**AUFGABE 1:**
Zähle alle Gesprächspartner auf, mit denen Florian von Stackelberg und Robert Heusel laut dem Bericht über das TOP FOUR in der Kneipe „Karin’s“ plauderten.
**AUFGABE 2:**
Führe den Bericht über das TOP FOUR in Oldenburg im Anschluss an seinen letzten Satz fort.

**TEXTAUSZUG:**

+-------+

Torben Rosenbohm

Freier Journalist aus Oldenburg

Aus der kleinen Kneipe auf die große Bühne

Im ganz kleinen Rahmen ging das TOP FOUR um den Deutschen Basketball-Pokal inoffiziell los, im großen Konfettiregen dann ganz offiziell zu Ende. Dazwischen lagen drei Spiele, die den 6.200 Fans in Oldenburg viel Spannung, eine Menge Emotionen und zahlreiche Eindrücke bescherten – und dem FC Bayern München den ersten Titel der Saison.

Auftakt in der Kneipe

Das Magazin BIG hatte am Freitagabend in die Oldenburger Kneipe „Karin’s“ geladen. In geselliger Runde plauderten Florian von Stackelberg und Robert Heusel mit Mladen Drijencic, Jan Jagla, Philipp Hartwich und im weiteren Verlauf auch Rickey Paulding über Sporttauben, Pokalerinnerungen und die Aussichten für das bevorstehende TOP FOUR (das gibt es hier zum Nachhören). Die gut aufgelegten Moderatoren und Gesprächspartner sorgten bei den Besuchern – Fans aller teilnehmenden Clubs – für beste Laune und damit für eine gelungene Einstimmung auf das sportliche Wochenende.

Und täglich grüßt das Murmeltier

Das erste Halbfinale in der ausverkauften EWE Arena sorgte dann früh für den Stimmungshöhepunkt des diesjährigen TOP FOUR. Die EWE Baskets Oldenburg trafen auf heimischem Parkett auf die MHP RIESEN Ludwigsburg, und nicht zuletzt dank der zahlenmäßig deutlich überlegenen Anhängerschaft auf den Rängen gingen die Niedersachsen – auch wenn sie das vorher nicht so gerne hören wollten – leicht favorisiert in den Schlagabtausch. „KRALLT SIE EUCH“ forderten die Fans in einer sehenswerten Choreografie.

Die Fans waren schon vor dem Tipoff zum TOP FOUR bereit. Bild: Ulf Duda/fotoduda.de

Die Partie entwickelte sich aus dramaturgischer Sicht nahezu ideal. Denn die zwischenzeitlich beängstigend hohe Führung der RIESEN (53:37) machte eine (erneute) Aufholjagd der Oldenburger nötig. Die sind das inzwischen durchaus gewohnt, denn nicht zum ersten Mal musste sich das Team von Trainer Pedro Calles aus einem tiefen Loch wühlen.

+-------+

**BEREITGESTELLTES MATERIAL:**
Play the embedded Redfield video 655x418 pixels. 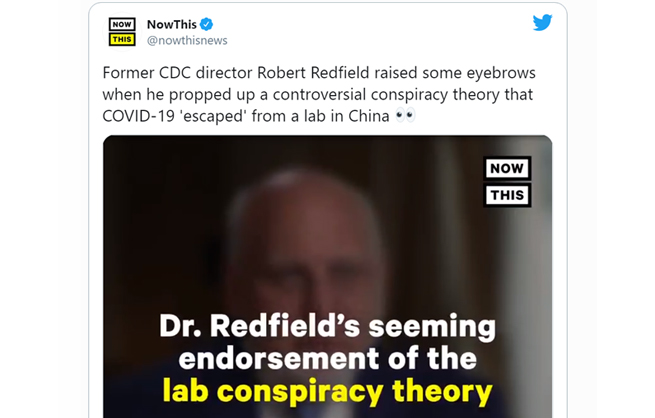[x=328, y=276]
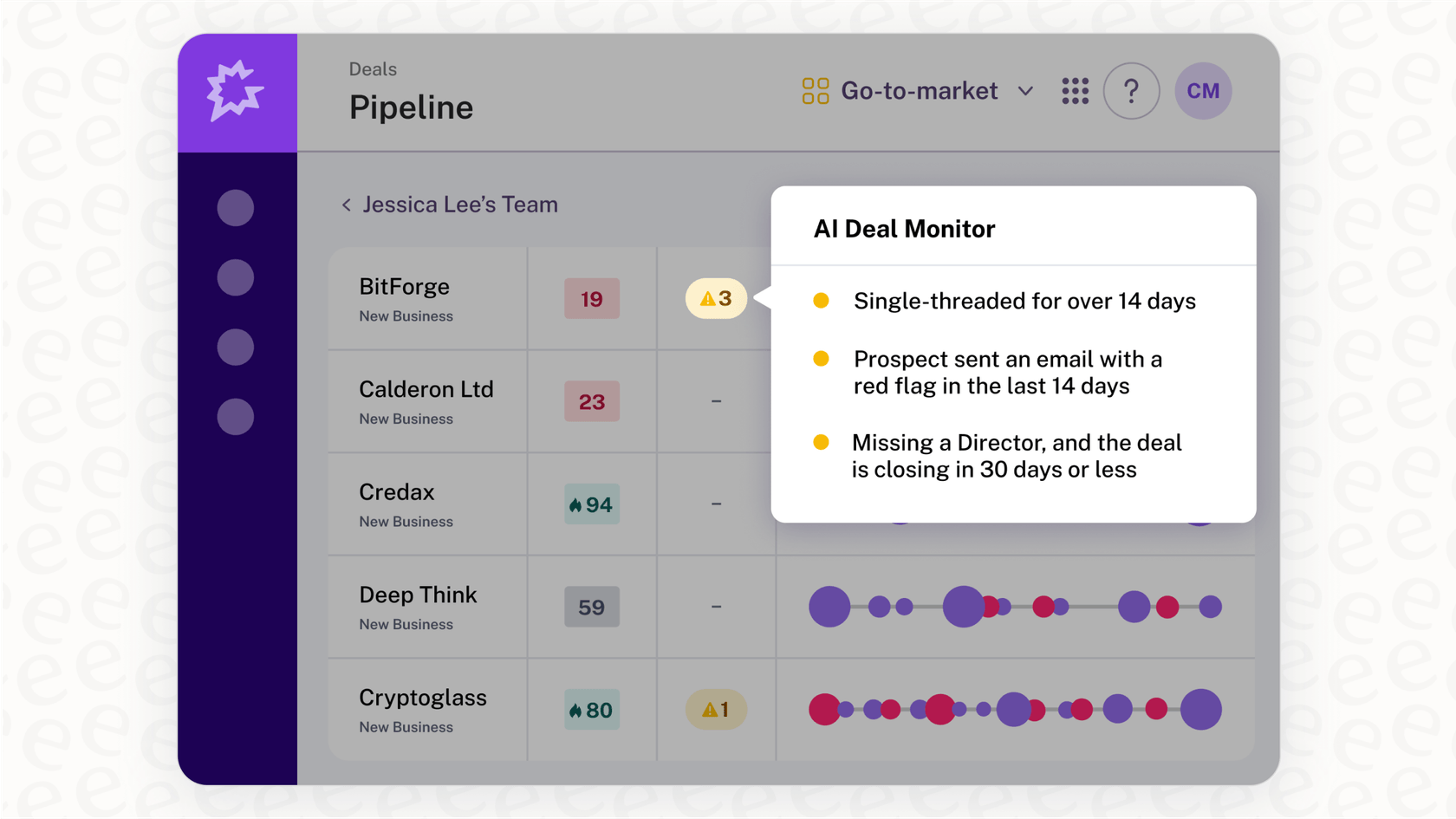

+-------+

**RICHTIGE LÖSUNG 1:**
Mladen Drijencic, Jan Jagla, Philipp Hartwich, Rickey Paulding

**RICHTIGE LÖSUNG 2:**
Mit jedem Ballgewinn, mit jedem Treffer, mit jeder guten Verteidigungsaktion wurde es in der Arena am späten Samstagnachmittag noch ein bisschen lauter. Der Vorsprung der Ludwigsburger schmolz dahin wie der Biervorrat am Kneipen-Vorabend, und die Erinnerungen wurden wach an den Liga-Vergleich der beiden Kontrahenten. Dort hatte Oldenburg ebenfalls einen enormen Rückstand in einen Sieg umgewandelt. Murmeltiertag in der EWE Arena?

Die Geschichte sollte sich wiederholen: Ludwigsburg verlor die Kontrolle über die Partie, Oldenburg schnappte sich mit dem 92:86 den Einzug ins Finale daheim. Einmal mehr herausragend: Baskets-Aufbauspieler und Kreativzentrum DeWayne Russell, der neben 26 Punkten auch noch acht Assists lieferte. MVP? Dazu später mehr.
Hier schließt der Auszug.